Condition keeps some from drug testing

Anxiety disorder makes using public restroom difficult

September 15, 2006|By Deborah L. Shelton | Deborah L. Shelton,St. Louis Post-Dispatch

The only thing standing between Vicki White and a new job as a bank teller was a plastic cup.

Like job candidates at many companies, she was required to undergo drug screening. But she has a condition called paruresis, which can make providing a urine sample difficult, if not impossible.

Paruresis (pronounced: par-YOU-ree-sis) is a type of social anxiety disorder that prevents a person from using the toilet in a public restroom.

To prepare for the test, White, 19, of Wentzville, Mo., guzzled water nonstop before showing up at a testing laboratory last month. Still, even after waiting almost two hours, she could not urinate.

Her friends and family sometimes had ribbed her about the problem. But now it was no laughing matter.

White called New Frontier Bank in O'Fallon, Mo., and asked for a second chance, but a manager told her the job offer had been rescinded, she said.

New Frontier Bank declined to answer questions about White's situation, referring questions instead to ADP TotalSource, a human resources and employee assistance company. ADP TotalSource did not respond to requests for an interview.

In an era of widespread drug testing - in workplaces, schools and elsewhere - the inability to urinate on demand is a serious matter.

White is one of about 17 million people nationwide who are unable to use the toilet in close proximity with others or when they are under time pressure, being observed or traveling on moving vehicles.

The condition is also called "shy bladder" and "bashful bladder."

Having a job offer rescinded without first being given an opportunity to be drug tested by an alternative method, such as with a hair or blood sample, is "simply outrageous," said Steven Soifer, staff director of the International Paruresis Association, based in Baltimore.

The group advocates for people who say they have been unfairly discriminated against in drug testing because of their condition.

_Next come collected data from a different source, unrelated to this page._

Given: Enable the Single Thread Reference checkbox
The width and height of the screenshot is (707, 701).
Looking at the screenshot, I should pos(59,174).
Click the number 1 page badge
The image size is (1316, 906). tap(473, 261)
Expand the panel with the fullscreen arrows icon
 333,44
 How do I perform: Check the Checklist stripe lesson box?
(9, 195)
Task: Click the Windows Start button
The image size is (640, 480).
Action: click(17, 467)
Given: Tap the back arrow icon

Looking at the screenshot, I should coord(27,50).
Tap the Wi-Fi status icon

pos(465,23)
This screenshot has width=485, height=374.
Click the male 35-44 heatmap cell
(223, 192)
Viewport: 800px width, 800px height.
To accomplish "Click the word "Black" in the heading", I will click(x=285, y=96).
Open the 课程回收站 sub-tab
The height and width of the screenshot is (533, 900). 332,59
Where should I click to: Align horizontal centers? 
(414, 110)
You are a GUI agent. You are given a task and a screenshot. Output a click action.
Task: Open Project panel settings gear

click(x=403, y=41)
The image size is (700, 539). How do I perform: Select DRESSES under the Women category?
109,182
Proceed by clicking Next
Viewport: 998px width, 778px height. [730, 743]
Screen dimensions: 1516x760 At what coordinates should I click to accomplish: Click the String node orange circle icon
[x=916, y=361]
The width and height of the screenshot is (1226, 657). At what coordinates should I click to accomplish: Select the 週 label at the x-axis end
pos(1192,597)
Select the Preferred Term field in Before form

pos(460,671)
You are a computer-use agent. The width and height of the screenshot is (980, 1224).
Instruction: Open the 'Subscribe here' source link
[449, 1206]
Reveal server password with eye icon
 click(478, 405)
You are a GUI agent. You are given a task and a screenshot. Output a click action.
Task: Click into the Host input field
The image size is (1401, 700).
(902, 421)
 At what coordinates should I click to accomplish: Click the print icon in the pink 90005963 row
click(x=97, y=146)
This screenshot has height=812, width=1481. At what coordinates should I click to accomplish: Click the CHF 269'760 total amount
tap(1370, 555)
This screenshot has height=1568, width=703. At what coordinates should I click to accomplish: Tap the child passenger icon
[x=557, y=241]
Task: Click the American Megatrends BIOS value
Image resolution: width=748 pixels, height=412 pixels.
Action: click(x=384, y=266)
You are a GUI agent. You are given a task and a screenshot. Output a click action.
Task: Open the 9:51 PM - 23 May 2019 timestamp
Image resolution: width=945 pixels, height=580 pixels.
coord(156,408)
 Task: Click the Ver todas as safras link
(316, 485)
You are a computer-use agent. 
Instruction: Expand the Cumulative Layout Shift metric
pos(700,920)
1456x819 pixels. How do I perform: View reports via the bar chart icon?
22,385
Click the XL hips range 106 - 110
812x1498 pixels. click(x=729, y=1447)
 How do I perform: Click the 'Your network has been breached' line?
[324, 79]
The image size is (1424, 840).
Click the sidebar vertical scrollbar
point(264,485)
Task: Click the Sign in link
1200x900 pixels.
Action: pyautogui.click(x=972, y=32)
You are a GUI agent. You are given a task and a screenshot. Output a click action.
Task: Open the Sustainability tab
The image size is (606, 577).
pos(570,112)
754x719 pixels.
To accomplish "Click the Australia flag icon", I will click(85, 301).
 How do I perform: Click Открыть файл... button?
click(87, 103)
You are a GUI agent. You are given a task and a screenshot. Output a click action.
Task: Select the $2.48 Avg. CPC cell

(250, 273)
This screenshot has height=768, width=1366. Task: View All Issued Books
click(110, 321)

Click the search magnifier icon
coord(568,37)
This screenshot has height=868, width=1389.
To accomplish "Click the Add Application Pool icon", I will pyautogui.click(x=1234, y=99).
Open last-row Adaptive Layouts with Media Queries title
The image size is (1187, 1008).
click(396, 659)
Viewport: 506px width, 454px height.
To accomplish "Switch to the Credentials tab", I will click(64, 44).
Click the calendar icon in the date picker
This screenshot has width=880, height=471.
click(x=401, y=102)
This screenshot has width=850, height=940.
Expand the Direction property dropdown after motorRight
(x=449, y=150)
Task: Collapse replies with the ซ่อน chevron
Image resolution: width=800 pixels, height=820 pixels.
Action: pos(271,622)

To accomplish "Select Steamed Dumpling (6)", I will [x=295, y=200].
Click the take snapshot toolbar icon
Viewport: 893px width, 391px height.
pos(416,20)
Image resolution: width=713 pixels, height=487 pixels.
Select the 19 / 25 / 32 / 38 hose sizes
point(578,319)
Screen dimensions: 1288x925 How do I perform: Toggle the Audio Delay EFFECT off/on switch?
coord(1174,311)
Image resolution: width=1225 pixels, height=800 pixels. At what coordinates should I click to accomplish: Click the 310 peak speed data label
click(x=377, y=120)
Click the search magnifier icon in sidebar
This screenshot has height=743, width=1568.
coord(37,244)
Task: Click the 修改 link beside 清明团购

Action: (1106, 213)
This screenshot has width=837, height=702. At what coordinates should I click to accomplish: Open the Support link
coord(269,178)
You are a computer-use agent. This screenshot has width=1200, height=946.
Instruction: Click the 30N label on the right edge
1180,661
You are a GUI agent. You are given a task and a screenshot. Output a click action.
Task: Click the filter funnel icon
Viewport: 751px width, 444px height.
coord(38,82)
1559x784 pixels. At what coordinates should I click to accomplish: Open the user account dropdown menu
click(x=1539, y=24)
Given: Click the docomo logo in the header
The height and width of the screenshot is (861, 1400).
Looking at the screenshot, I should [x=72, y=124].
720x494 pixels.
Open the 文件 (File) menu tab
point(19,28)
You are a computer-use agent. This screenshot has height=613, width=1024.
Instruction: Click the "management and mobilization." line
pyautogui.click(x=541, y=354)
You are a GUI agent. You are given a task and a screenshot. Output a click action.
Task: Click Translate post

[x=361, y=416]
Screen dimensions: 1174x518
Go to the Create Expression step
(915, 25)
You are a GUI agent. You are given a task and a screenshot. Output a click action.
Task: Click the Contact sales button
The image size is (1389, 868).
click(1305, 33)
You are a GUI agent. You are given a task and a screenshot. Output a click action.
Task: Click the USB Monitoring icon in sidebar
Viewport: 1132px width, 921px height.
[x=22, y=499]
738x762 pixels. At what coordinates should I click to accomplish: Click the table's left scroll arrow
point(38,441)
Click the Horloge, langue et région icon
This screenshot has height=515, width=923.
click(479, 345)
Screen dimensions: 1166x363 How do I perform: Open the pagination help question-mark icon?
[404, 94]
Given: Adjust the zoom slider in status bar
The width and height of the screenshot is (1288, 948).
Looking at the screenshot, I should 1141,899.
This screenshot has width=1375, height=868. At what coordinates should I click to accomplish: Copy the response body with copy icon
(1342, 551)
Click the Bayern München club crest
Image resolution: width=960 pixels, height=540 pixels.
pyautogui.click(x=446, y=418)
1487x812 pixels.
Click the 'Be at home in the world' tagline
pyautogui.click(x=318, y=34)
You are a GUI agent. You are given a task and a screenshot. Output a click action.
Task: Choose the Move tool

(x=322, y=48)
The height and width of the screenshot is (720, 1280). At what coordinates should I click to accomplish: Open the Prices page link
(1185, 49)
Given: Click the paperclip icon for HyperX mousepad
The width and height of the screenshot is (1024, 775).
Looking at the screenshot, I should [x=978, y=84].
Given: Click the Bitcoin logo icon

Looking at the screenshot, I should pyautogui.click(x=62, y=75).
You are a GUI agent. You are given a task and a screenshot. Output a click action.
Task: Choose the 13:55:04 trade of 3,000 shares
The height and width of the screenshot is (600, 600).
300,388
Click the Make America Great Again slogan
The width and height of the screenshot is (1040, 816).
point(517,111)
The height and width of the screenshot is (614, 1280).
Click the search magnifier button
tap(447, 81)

Soifer, an associate professor of social work at University of Maryland, Baltimore, said he had been involved with hundreds of cases like White's since he started the group a decade ago.

"It's a very common situation - and that's just the cases we hear about," he said. "I can't tell you how prevalent this kind of discrimination is."

Soifer started the group after he realized at age 40 that he wasn't "the only person in the world with this problem."

He struggled from childhood with shy bladder until he read a magazine article about it 10 years ago.

He said the condition develops in childhood. It affects men and women equally, but more men seek treatment, probably because public restrooms for men offer less privacy, he said.

Genetics also seems to play a role, he said. Soifer's 7-year-old son has it.

The condition occurs on a continuum - from mild to severe.

Those with a severe case are unable to use the toilet, even at home, if others are nearby.

"They experience this problem all the time in public situations," Soifer said. "They worry about it and obsess about it. It becomes an albatross around their neck. I know people who never travel, never date, never marry, never have children, can't take the job or promotion they want, all because of this disorder."

Some people working in jobs that require frequent drug testing even carry a catheter.

White has had the condition for as long as she can remember. She can't use bathrooms unless she is alone or her surroundings are really loud, such as at a baseball game.

"When I found out it had a name, it was kind of a relief," she said. "It was nice to know that it's not just me, that I'm not alone."

White has been screened for drugs three times before, twice under a nerve-wracking four-minute deadline. Each time, she succeeded only after being allowed a second chance - and sometimes, extra time.

Soifer recommended tests that utilize saliva, blood or hair samples instead of urine. Some companies already use such tests because they are easier to administer, he said.

Soifer said some people had sued for discrimination and won.

"It's one of these really gray areas," he said. "Once our lawyer gets involved and contacts the company's legal counsel and explains the situation, and explains that it could be a violation under the Americans with Disabilities Act, the company often realizes they should provide reasonable accommodation."

The federal government is proposing new regulations for federal employees that would expand drug screening methods to hair, saliva, blood and sweat tests, which would prevent the dilemma.

No medications can cure shy bladder, but cognitive behavioral therapy is effective in about 90 percent of cases, Soifer said.